I am not sure how count of the instructions can be increased as pattern explicitly specifies changes from three instructions to two (or three) instructions. Could you please give an example?
xori can be optimized later, but it requires more complex analysis than I suggest in this patch.
Right now I am trying to write self-expanding patterns in TableGen to support most cases.

iabg-sc edited the summary of this revision. (Show Details)Sep 8 2022, 2:57 AM

This patch specific for RISCV. There is no guarantee that min/max will work faster than two comparisons on other archs.

I meant RISC-V DAGCombine in RISCVISelLowering not the generic DAGCombiner.

I am not sure how count of the instructions can be increased as pattern explicitly specifies changes from three instructions to two (or three) instructions. Could you please give an example?

If the setccs have users other than the or/and, then they'll get selected by your pattern as well as the setcc only patterns to satisify the other users. Overall this would result in 4(2 from your pattern and 1 for each setcc) instructions being created instead of 3 if we had selected the OR and setcc separately.

xori can be optimized later, but it requires more complex analysis than I suggest in this patch.

We already have a combine to fold the xori into a beqz or bnez by inverting the branch condition. We also have several combines that can pull the xori through a later or/and using deMorgan's law to move it closer to a branch.

Right now I am trying to write self-expanding patterns in TableGen to support most cases.
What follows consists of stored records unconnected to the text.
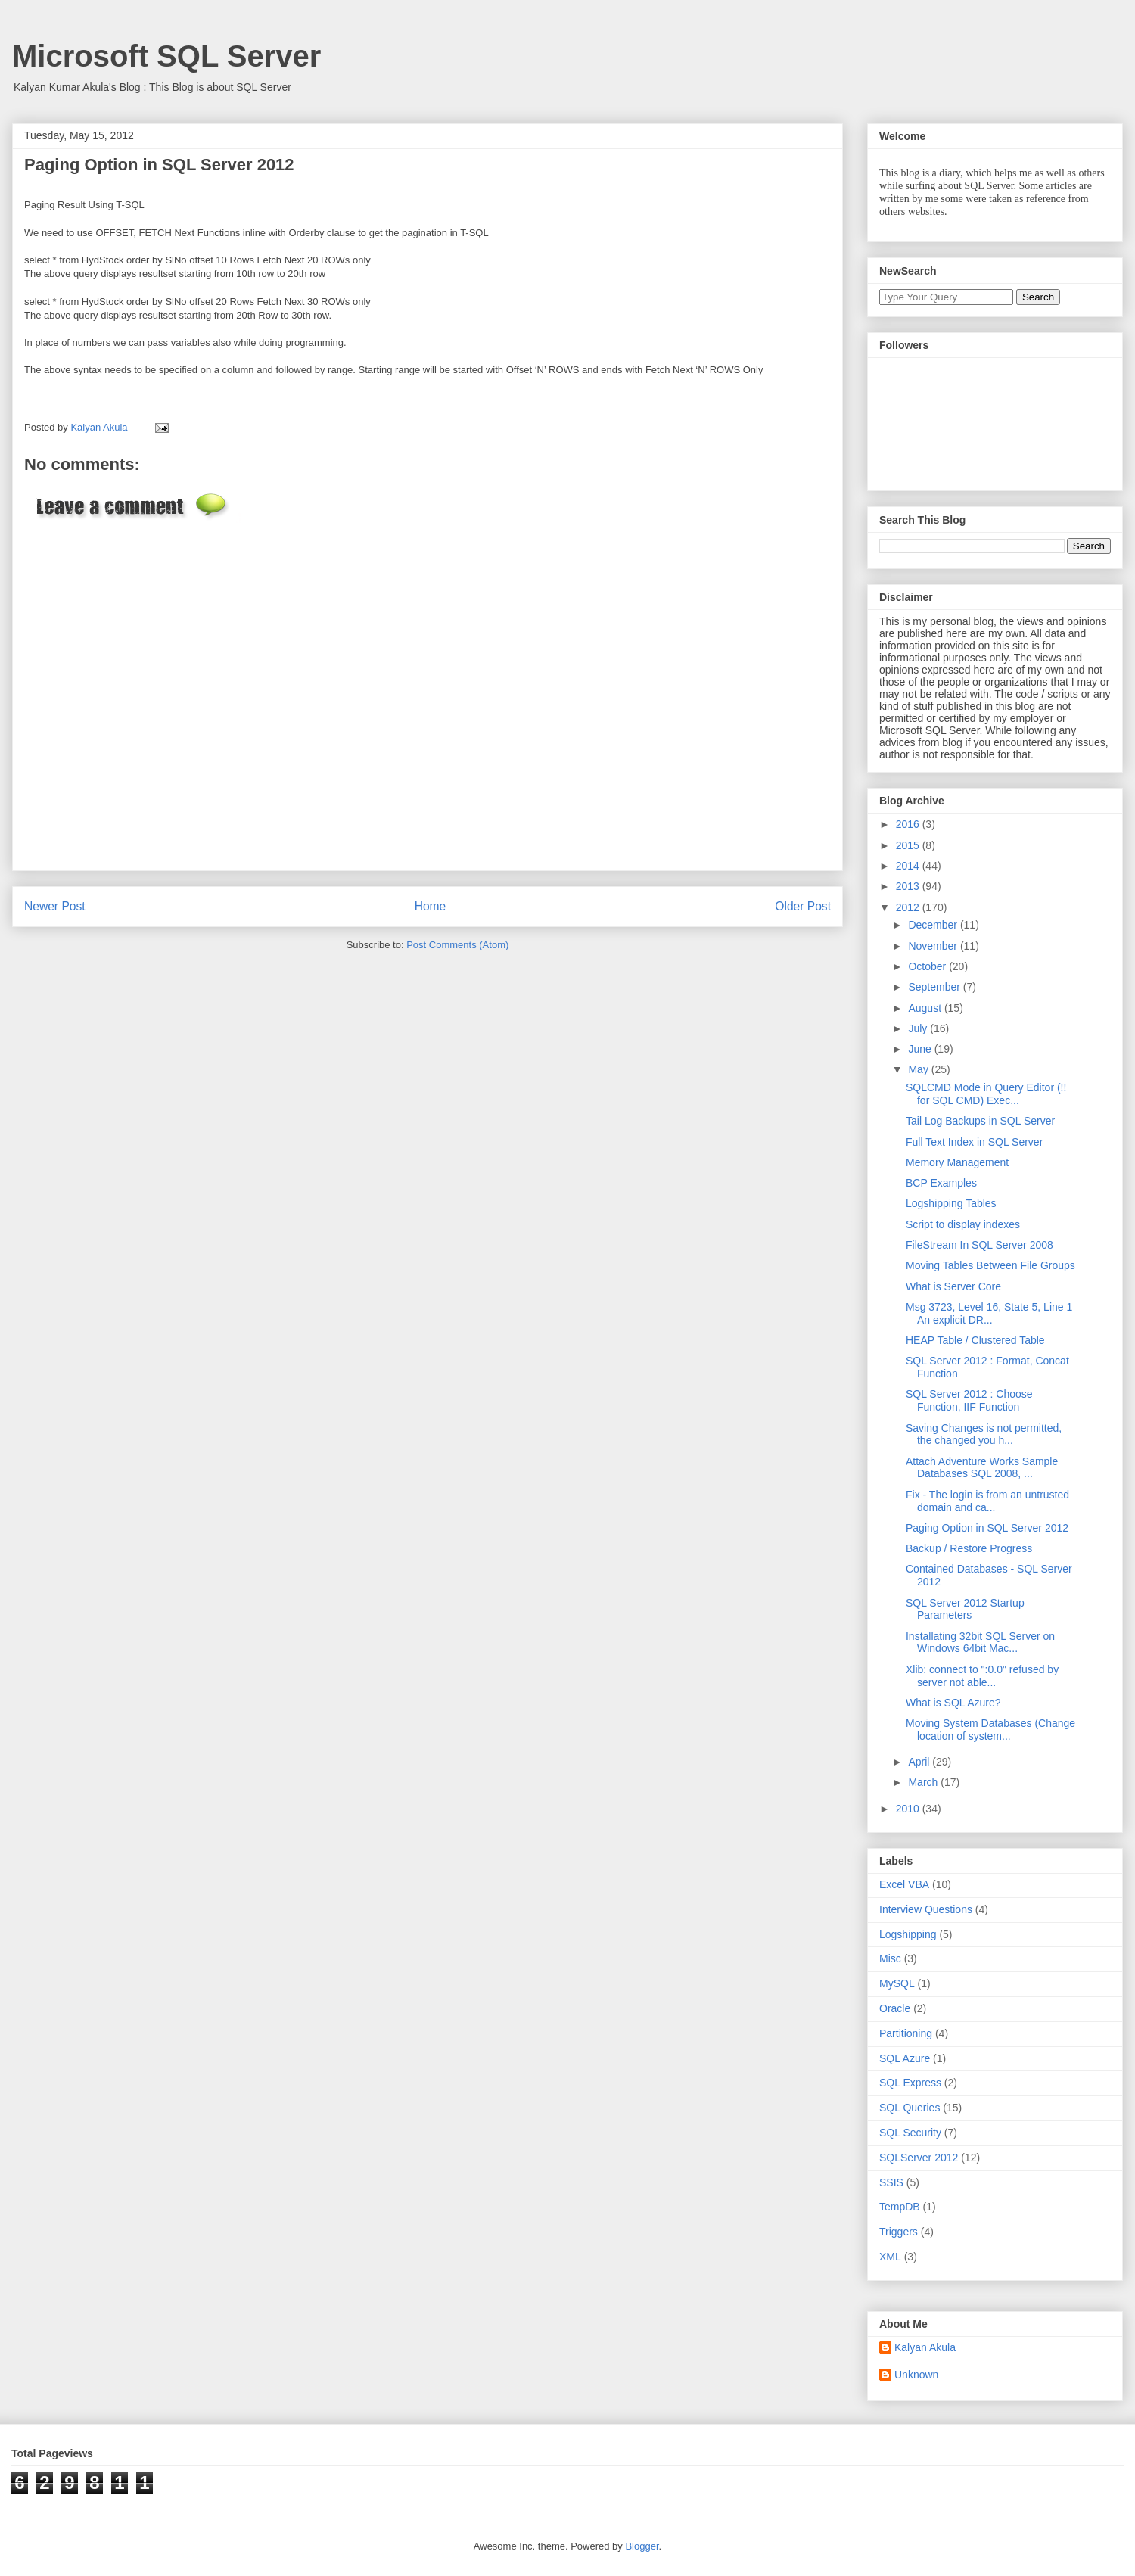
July (919, 1028)
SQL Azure (904, 2058)
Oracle (894, 2008)
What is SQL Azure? (953, 1703)
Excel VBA (904, 1884)
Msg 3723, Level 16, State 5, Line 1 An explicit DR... (989, 1313)
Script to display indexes (963, 1224)
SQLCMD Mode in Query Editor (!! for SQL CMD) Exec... (986, 1093)
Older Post (803, 906)
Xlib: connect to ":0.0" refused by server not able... (982, 1675)
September (935, 987)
craig.topper added inline comments.Sep 8 2022, 8:57 AM
llvm/test/CodeGen/RISCV/minu_xori.ll
5

The DAG for this before isel looks like

SelectionDAG has 16 nodes:                                                       
  t0: ch = EntryToken                                                            
  t2: i64,ch = CopyFromReg t0, Register:i64 %0                                   
          t4: i64,ch = CopyFromReg t0, Register:i64 %1                           
        t22: i64 = setcc t4, t2, setult:ch                                       
          t6: i64,ch = CopyFromReg t0, Register:i64 %2                           
        t19: i64 = setcc t6, t2, setult:ch                                       
      t26: i64 = or t22, t19                                                     
    t27: i64 = xor t26, Constant:i64<1>                                          
  t13: ch,glue = CopyToReg t0, Register:i64 $x10, t27                            
  t14: ch = RISCVISD::RET_FLAG t13, Register:i64 $x10, t13:1

There is no AND, the XOR with 1 was already created.